Of course, there are some things that you just have to spend your hard-earned cash on. Just 11 weeks in, I had to bid farewell to my uniform of skinny jeans and cute shirts and buy a range of maternity wear that makes me look either like a fat sailor or an aging hippie (aaggghh, someone please design some maternity clothes that are semi-economical and just a little more flattering than a muumuu). Certain baby-related paraphernalia like car seats are worth buying new so that you can be assured of their safety. And there are still unexpected costs around the regular hospital visits, doctor’s appointments, and blood tests that make up a huge chunk of the preparations for having a baby.
For all the ups and downs, I wouldn’t have it any other way. Ultimately, I know we have so much to look forward to in bringing up a baby in this city.
However, for all the ups and downs, I wouldn’t have it any other way. Sure, there are uncertainties. Will we be able to afford to live in the city when the baby arrives? Will I miss my family on the other side of the ocean when I have a child of my own? Will I actually have the strength to push a stroller loaded with a baby, diapers, spare onesies, and groceries back up the hill to our apartment? But ultimately, I know we have so much to look forward to in bringing up a baby in this city.

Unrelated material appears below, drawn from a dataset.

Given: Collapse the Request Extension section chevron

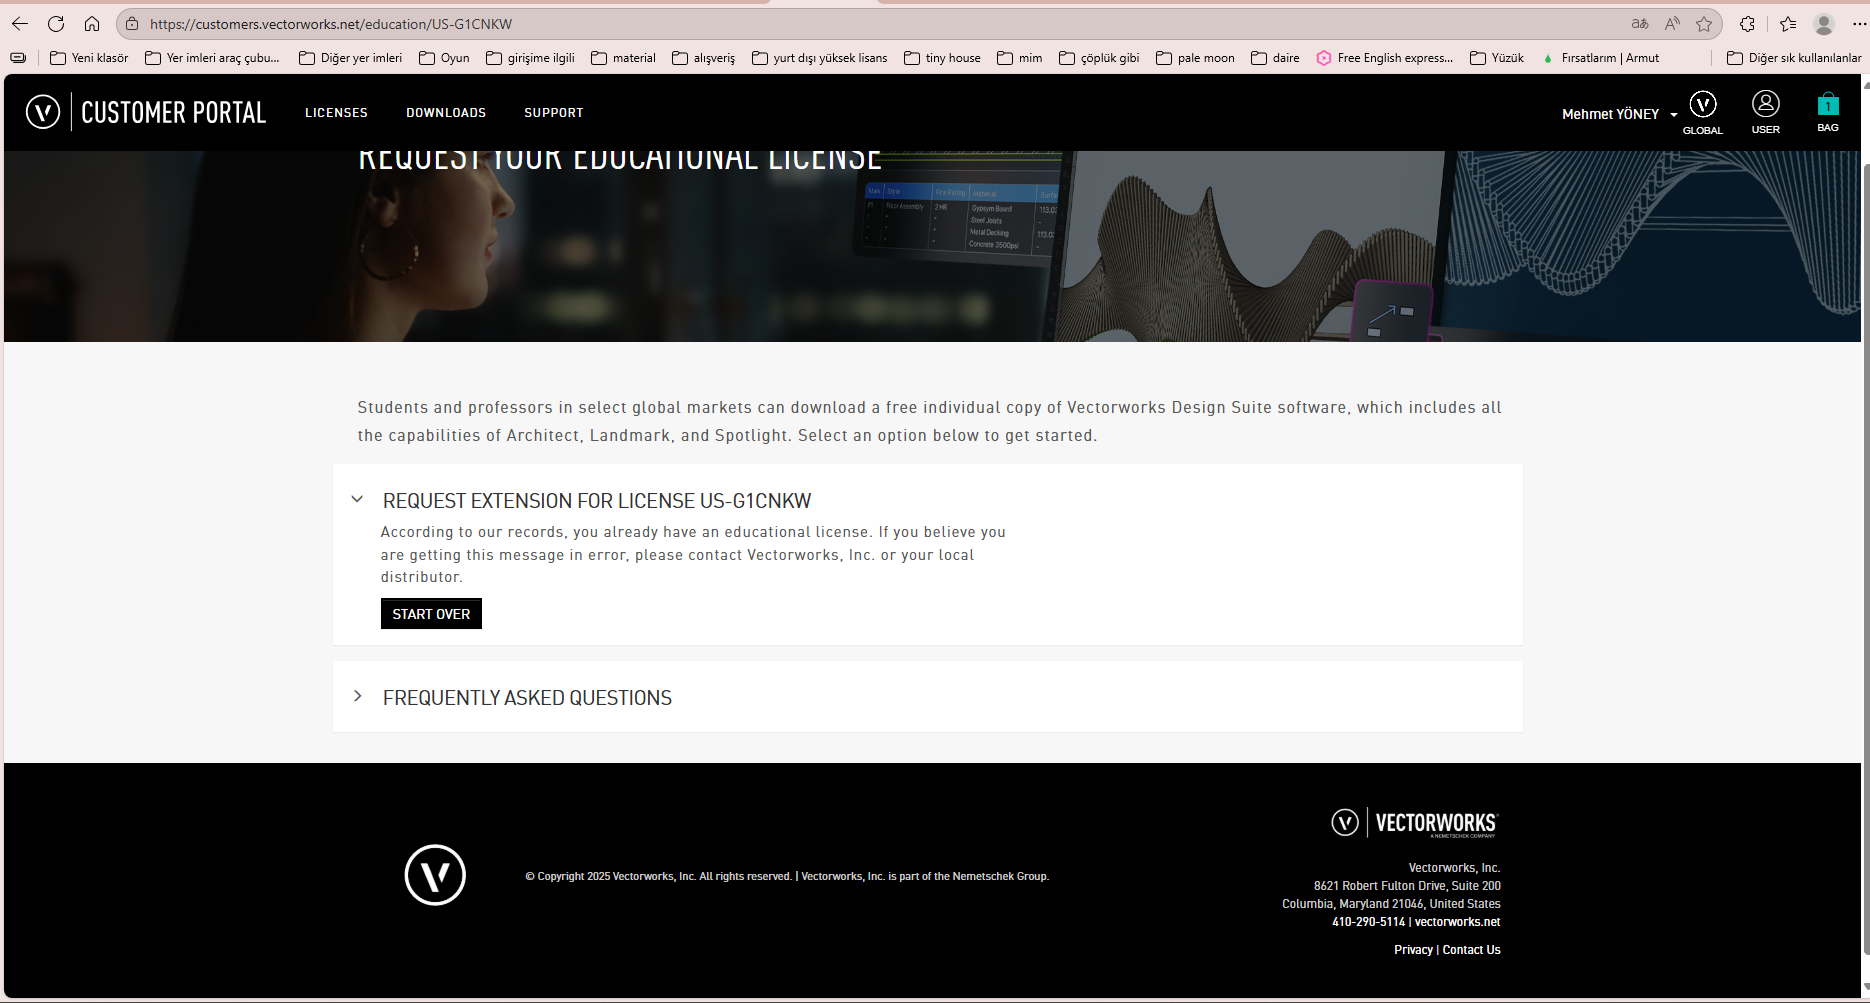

I can already envision days spent on the beach (in my childhood, this involved a two-hour drive to get to the nearest stretch of sand, only to discover that it was too cold to actually get out of the car). I love the idea that we can put the baby in a carrier and still hike our favorite trails. There are parks almost on our doorstep and coffee shops to escape to (and my God, how I’m looking forward to that first hit of full-on caffeine after the baby arrives). And then there are all the wacky and wonderful “only in SF” things that we can introduce our little one to: the Big Wheel races in our neighborhood, all the amazing community gardens in the city, the pets, the fog, the view you get from the Randall Museum, the giddiness of driving over the crest of a hill and feeling like you are on a roller coaster. I still get joy from all of these as a grown-up, so I can only imagine how my future two-year-old will feel.